Search code examples
pythonxmlpython-3.xdomminidom

Order of elements from minidom getElementsByTagName


Is the order for returned elements from Mindom getElementsByTagName the same as it is in document for elements in the same hierarchy / level?

    images = svg_doc.getElementsByTagName('image') 
    image_siblings = []
    for img in images:
        if img.parentNode.getAttribute('layertype') == 'transfer':
            if img.nextSibling is not None:
                if img.nextSibling.nodeName == 'image':
                    image_siblings.append(img.nextSibling)
                elif img.nextSibling.nextSibling is not None and img.nextSibling.nextSibling.nodeName == 'image':
                    image_siblings.append(img.nextSibling.nextSibling)

I need to know if image_siblings will contain the images in the same order, they are placed in the document for the same hierarchy.

I found a similar question for JavaScript, but I'm unsure if this is also true for Python (version 3.5.2) Minidom getElementsByTagName.


Solution

  • According to the code (in Python 2.7), the getElementsByName method relays on the _get_elements_by_tagName_helper function, which code is:

    def _get_elements_by_tagName_helper(parent, name, rc):
        for node in parent.childNodes:
            if node.nodeType == Node.ELEMENT_NODE and \
                (name == "*" or node.tagName == name):
                rc.append(node)
            _get_elements_by_tagName_helper(node, name, rc)
        return rc
    

    What this means is that the order in the getElementByName is the same that you have in the childNodes.

    But this is true only if the tagName appears only in the same level. Notice the recursive call of _get_elements_by_tagName_helper inside the same function, which means that elements with the same tagName that are placed deeper in the tree will be interleaved with the ones you have in a higher level.

    If by document you mean an XML text file or a string, the question is then moved to whether or not the parser respects the order when creating the elements in the DOM. If you use the parse function from the xml.dom.minidom, it relays on the pyexpat library, that in turns use the expat C library.

    So, the short answer would be:

    If you have the tagName only present in the same level of hierarchy in the XML DOM, then the order is respected. If you have the same tagName in other nodes deeper in the tree, those elements will be interleaved with the ones of higher level.

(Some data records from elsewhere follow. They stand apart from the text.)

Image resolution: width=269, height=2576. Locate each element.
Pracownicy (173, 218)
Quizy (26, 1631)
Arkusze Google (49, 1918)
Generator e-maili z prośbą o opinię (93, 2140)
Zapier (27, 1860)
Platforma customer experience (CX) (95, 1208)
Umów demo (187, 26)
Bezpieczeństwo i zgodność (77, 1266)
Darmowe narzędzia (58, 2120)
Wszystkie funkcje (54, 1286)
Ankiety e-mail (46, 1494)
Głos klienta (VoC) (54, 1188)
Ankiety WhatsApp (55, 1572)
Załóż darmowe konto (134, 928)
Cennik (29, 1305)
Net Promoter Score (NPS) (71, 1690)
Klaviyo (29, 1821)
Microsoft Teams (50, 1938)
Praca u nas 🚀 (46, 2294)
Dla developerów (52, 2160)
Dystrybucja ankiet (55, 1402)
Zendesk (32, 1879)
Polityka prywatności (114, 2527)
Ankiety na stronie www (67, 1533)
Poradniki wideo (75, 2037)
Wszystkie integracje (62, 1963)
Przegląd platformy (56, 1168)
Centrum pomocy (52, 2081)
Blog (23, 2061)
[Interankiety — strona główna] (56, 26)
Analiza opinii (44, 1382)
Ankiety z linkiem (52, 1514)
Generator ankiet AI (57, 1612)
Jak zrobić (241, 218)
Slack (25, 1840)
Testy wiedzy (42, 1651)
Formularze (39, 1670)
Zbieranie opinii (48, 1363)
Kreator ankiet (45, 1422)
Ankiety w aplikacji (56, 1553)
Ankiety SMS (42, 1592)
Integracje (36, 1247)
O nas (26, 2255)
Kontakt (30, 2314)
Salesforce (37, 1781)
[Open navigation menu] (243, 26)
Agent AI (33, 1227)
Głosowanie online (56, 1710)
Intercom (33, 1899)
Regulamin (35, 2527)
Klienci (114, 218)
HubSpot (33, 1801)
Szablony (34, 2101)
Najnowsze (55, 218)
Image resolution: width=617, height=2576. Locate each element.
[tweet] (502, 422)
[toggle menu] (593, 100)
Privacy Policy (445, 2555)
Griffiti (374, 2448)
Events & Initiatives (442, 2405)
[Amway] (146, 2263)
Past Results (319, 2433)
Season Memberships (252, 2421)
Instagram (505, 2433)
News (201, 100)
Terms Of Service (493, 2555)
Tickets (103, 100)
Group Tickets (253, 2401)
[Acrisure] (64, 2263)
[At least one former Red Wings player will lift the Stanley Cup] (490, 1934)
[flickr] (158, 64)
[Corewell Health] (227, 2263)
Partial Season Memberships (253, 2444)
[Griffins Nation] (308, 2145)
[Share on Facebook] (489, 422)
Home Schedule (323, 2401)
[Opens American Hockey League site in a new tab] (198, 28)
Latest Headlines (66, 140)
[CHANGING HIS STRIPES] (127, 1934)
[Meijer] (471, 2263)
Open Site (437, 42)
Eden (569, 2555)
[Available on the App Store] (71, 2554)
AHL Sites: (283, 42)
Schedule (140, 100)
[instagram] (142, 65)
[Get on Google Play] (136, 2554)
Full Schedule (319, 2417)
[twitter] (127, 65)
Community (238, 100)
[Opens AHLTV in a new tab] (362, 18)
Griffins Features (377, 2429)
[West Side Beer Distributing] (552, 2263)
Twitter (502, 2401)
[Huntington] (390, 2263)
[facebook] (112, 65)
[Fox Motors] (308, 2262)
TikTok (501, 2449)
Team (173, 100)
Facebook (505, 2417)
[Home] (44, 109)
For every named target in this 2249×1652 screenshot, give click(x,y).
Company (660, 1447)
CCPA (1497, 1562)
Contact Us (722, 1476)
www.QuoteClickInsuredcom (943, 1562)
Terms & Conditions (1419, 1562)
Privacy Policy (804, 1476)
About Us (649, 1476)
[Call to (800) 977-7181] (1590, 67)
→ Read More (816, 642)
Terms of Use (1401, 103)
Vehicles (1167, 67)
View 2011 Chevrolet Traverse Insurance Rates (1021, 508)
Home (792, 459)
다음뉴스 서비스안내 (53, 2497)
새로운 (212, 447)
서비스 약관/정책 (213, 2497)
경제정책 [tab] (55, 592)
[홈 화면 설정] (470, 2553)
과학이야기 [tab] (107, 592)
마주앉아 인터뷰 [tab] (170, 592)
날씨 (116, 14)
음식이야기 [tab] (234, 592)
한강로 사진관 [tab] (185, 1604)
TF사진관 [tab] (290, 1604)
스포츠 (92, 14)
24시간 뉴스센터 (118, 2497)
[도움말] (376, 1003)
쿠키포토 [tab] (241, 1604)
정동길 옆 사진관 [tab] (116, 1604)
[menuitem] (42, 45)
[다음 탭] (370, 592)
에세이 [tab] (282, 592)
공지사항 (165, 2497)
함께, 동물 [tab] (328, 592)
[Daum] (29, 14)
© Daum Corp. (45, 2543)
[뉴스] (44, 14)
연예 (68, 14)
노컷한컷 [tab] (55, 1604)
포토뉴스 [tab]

The respected order is the order of the elements in the minidom document object, which order depends on the parser.

    Look this example:

    >>> import StringIO
    >>> from xml.dom.minidom import parseString
    >>> s = '''<head>
    ...   <tagName myatt="1"/>
    ...   <tagName myatt="2"/>
    ...   <tagName myatt="3"/>
    ...   <otherTag>
    ...     <otherDeeperTag>
    ...       <tagName myatt="3.1"/>
    ...       <tagName myatt="3.2"/>
    ...       <tagName myatt="3.3"/>
    ...     </otherDeeperTag>
    ...   </otherTag> 
    ...   <tagName myatt="4"/>
    ...   <tagName myatt="5"/>
    ... </head>'''
    >>> doc = parseString(s)
    >>> for e in doc.getElementsByTagName('tagName'):
    ...     print e.getAttribute('myatt')
    ... 
    1
    2
    3
    3.1
    3.2
    3.3
    4
    5
    

    It seems the parser respects the ordering structure of the xml string (most parsers respect that order because it is easier to respect it) but I couldn't find any documentation that confirms it. I mean, it could be the (strange) case that the parser, depending on the size of the document, moves from using a list to a hash table to store the elements, and that could break the order. Take into account that the XML standard does not specify order of the elements, so a parser that does not respect order would be complaint too.